Auf jeden von uns wirken die Bilder spontan. Sie tun dies durch ihre Farbigkeit, so dass „Farbe“ zunächst fast das eigentliche Thema der Bilder zu sein scheint. Gegenständliches ist zu linearen bzw. gestischen Zeichen abstrahiert; Blumen, Gräser, Bäume, Hügel bieten dem Auge assoziative Anhaltspunkte zu dem äußeren Thema Landschaft.
Es sind keine bestimmten, wieder erkennbaren Landschaften, in die wir uns hineinversetzt finden; Erinnerungen ansprechend bieten sie unserem Auge mehr traumhaft Visionäres.
Unsere Phantasie und unser Gefühl werden vor allem durch Farbe angesprochen. Sie weckt Empfindungen, sie macht aggressiv oder beruhigt. In den Bildern von Monika Leufen sind es Farbräume, Lichträume, farbige Landschaftsräume, die unsere Seele in Schwingungen versetzen. Wir finden Landschaften, reduziert in ihrem Bild auf eine wesentliche Aussage: Farbe als Ausdruck der eigentlichen Natur der Welt, die, wie wir immer erkennen müssen, nicht physisch, sondern psychisch ist. Eine Natur, die in dieser Immaterialität Göttliches spürbar werden lässt.

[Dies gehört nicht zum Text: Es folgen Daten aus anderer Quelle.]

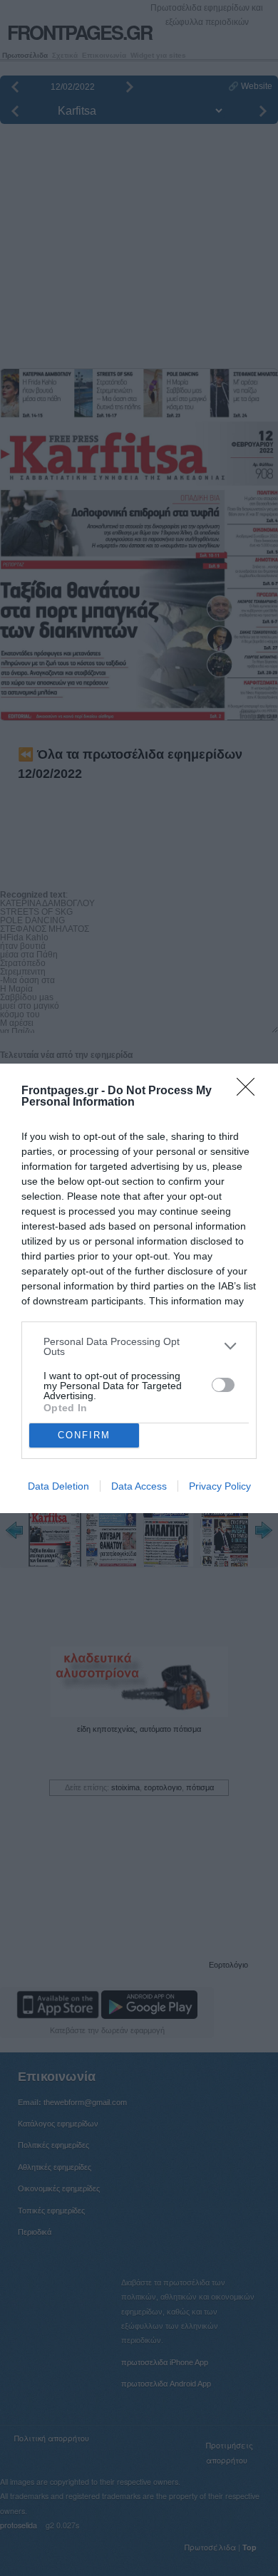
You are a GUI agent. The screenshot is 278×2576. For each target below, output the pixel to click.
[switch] (223, 1385)
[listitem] (139, 1346)
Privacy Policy (220, 1486)
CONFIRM (84, 1435)
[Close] (250, 1091)
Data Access (139, 1486)
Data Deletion (58, 1486)
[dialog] (139, 1288)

Monika Leufen nähert sich in ihrer Interpretation von Landschaft Bildern der Romantik, die – allerdings offensichtlicher und dadurch schneller verständlich – eine pantheistische Naturauffassung widerspiegeln. Erinnerungen an William Turner oder Caspar David Friedrich werden wach, an Künstler, die zu Beginn der Technisierung und Industrialisierung auf die Göttlichkeit der Natur verwiesen, deren Zerstörung in eben dieser Zeit so fahrlässig und rücksichtslos begann. Etwas verhaltener als bei diesen Malern der Romantik, dennoch unmissverständlich, ist das Thema der Bilder von Monika Leufen dasselbe: Landschaft als Farbraum, der ein unendliches, ein göttliches Prinzip ahnen lässt. So gesehen sind dies religiöse Bilder, was erst recht das dreiteilige Bild verstehen lässt, das in seiner Form an alte Flügelaltäre erinnert.
Die Landschaften Monika Leufens, sie sind in einem hohen Masse aktuell. Sie spiegeln unsere romantische Sehnsucht nach einer Verschmelzung unseres Selbst mit der Natur wider, eine Sehnsucht, gewachsen aus Zerstörung und Verunsicherung und einem wiedererwachten Gefühl für kosmologische Zusammenhänge.
„Raum und wieder Raum ist die unendliche Gottheit, die uns umgibt und in der wir selbst enthalten sind.“
Diese Aussage Max Beckmanns aus dem Jahr 1938 trifft den tiefsten Gehalt der Landschaftsbilder Monika Leufens, die in diesem Sinne Trost und Hoffnung für uns Betrachter sind.